Все началось с сидра на Новый 1955 год. Нас только что объединили с девочками, и мы, два маленьких пажа и хулигана, пригласили двух своих одноклассниц из 5 «а» на новогоднюю ночевку-вечеринку. Почему-то все взрослые дали на это согласие, по-видимому, даже не предполагая, что нас будет всего четверо и — никого из них. Разумеется, это была целомудреннейшая ночь. Мы оба были влюблены в одну из подружек, а они также дружно были обе влюблены в одного из нас. Но мы не разбились на пары — счастливую и несчастливую — а вместе шастали по ночной новогодней Москве, дошли пешком и обратно из Измайлова до Арбата и именно тогда меня захватила сладостная романтика неразделенной любви вперемешку с вином. Я до сих пор помню ароматную горечь этой светлой безнадежности.
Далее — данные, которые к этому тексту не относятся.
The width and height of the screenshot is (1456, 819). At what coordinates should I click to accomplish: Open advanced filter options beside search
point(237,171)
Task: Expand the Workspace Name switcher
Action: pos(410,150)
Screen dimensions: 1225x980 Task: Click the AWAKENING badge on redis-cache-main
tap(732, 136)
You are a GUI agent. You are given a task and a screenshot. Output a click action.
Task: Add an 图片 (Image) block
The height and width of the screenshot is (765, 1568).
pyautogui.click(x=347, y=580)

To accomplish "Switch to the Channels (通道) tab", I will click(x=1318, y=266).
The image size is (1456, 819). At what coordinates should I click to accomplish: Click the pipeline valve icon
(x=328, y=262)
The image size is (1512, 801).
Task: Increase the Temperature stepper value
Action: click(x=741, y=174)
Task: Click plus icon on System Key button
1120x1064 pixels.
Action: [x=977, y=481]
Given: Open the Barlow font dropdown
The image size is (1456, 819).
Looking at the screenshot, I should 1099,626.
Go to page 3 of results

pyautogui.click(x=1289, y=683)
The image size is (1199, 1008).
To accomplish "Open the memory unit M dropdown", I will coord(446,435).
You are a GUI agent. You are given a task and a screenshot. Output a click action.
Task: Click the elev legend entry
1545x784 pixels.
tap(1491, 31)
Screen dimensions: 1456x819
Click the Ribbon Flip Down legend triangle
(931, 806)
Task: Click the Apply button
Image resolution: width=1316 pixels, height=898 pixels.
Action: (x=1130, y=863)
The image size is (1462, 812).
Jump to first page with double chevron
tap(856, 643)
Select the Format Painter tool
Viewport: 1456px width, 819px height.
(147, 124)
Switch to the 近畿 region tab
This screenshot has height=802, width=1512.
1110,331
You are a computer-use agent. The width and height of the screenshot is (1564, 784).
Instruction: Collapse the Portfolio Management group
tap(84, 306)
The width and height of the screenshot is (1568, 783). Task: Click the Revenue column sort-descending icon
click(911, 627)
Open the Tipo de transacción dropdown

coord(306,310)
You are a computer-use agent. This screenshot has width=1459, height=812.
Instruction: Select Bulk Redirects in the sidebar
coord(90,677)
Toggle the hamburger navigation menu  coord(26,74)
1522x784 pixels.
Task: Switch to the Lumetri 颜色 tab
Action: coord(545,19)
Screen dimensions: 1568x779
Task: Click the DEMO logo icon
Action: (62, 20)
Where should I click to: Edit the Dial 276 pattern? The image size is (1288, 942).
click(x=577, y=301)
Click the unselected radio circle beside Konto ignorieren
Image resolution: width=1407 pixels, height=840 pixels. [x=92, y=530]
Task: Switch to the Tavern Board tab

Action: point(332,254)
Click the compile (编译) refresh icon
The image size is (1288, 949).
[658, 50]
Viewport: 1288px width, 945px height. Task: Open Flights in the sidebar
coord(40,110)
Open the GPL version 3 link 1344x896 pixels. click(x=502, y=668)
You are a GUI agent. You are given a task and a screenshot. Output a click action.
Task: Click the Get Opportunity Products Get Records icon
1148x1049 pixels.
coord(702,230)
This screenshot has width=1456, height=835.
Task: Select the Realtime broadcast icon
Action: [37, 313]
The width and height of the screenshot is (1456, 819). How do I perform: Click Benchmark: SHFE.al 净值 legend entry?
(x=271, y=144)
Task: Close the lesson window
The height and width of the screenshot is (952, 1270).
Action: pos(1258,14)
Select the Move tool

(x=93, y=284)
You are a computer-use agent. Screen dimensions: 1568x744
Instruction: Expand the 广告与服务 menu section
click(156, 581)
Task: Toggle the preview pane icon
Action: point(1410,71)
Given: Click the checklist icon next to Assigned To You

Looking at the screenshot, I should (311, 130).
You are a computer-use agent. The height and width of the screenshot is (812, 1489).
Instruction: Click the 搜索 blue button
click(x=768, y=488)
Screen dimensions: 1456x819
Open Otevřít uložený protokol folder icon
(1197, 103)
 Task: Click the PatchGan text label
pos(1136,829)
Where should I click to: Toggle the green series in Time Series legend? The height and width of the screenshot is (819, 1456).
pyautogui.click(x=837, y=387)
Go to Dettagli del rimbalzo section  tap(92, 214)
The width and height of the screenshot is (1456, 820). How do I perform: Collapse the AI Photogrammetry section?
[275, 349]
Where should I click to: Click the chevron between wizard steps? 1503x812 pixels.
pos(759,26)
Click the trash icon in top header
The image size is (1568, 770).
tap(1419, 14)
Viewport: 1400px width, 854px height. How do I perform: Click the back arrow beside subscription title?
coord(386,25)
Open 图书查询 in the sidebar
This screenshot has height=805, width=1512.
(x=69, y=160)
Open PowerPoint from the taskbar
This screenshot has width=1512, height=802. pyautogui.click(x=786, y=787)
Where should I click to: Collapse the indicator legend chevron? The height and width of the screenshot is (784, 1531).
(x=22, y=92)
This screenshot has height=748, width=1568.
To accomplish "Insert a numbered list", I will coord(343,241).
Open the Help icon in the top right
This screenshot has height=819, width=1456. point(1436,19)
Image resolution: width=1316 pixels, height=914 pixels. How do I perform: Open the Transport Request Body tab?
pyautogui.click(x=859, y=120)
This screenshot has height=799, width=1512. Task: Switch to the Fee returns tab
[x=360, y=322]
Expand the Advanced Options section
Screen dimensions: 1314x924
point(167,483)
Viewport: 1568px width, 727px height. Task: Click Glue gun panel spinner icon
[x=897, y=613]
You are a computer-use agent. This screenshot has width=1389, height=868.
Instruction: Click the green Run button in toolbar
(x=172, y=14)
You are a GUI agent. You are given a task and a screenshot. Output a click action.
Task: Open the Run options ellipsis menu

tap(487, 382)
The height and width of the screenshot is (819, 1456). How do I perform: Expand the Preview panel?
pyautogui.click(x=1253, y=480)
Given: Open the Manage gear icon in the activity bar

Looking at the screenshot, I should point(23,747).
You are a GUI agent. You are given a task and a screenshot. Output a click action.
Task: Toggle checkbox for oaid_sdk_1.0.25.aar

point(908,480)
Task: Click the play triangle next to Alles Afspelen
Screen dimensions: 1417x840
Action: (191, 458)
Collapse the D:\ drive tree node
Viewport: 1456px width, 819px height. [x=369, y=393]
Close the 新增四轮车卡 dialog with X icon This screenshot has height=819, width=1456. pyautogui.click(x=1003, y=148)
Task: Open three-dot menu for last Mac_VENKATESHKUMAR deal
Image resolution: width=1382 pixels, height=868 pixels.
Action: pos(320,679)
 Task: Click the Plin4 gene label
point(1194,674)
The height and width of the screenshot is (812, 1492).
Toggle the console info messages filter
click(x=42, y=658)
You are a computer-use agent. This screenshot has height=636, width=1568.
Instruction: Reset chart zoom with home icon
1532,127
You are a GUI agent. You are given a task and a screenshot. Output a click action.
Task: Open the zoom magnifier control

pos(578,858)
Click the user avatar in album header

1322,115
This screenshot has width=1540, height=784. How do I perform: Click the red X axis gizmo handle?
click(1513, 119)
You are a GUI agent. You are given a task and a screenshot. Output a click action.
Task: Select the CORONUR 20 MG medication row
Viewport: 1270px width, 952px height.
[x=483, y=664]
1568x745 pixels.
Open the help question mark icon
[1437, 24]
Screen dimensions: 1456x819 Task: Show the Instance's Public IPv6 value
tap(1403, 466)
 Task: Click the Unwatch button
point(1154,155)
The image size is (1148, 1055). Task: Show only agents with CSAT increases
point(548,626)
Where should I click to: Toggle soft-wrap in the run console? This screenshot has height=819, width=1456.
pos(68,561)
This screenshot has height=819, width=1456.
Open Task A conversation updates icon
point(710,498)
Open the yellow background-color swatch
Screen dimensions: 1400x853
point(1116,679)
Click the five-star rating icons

А потом пошли школьные вечеринки — с легкой выпивкой, танцами в полутьме и бесконечными многозначительными разговорами — о чем? «Маленький цветок», «Шестнадцать тонн», запретные буги-вуги и рок-н-ролл Элвиса Пресли — я рядом с этим, в одной струе — ликерное «Салхино», десертное «Ркацители», венгерские токайские. Нас, поголовно сохранивших остатки послевоенного рахита, тянуло на сладкие вина. Когда мама узнала мой винный вкус и пристрастия, она вспомнила, что «Салхино» было в ее довоенной (для нее это означало счастливой) жизни и на свадьбе.
Потихоньку мы взрослели и мужали, переходя ко все более сладким и крепким вещам — «Спотыкачу», «Запеканке», ликерам. Так марксистко-ленинский философ совершает восхождение от конкретного к абстрактному, меняя количество на качество и отрицая всякие отрицания своими утверждениями.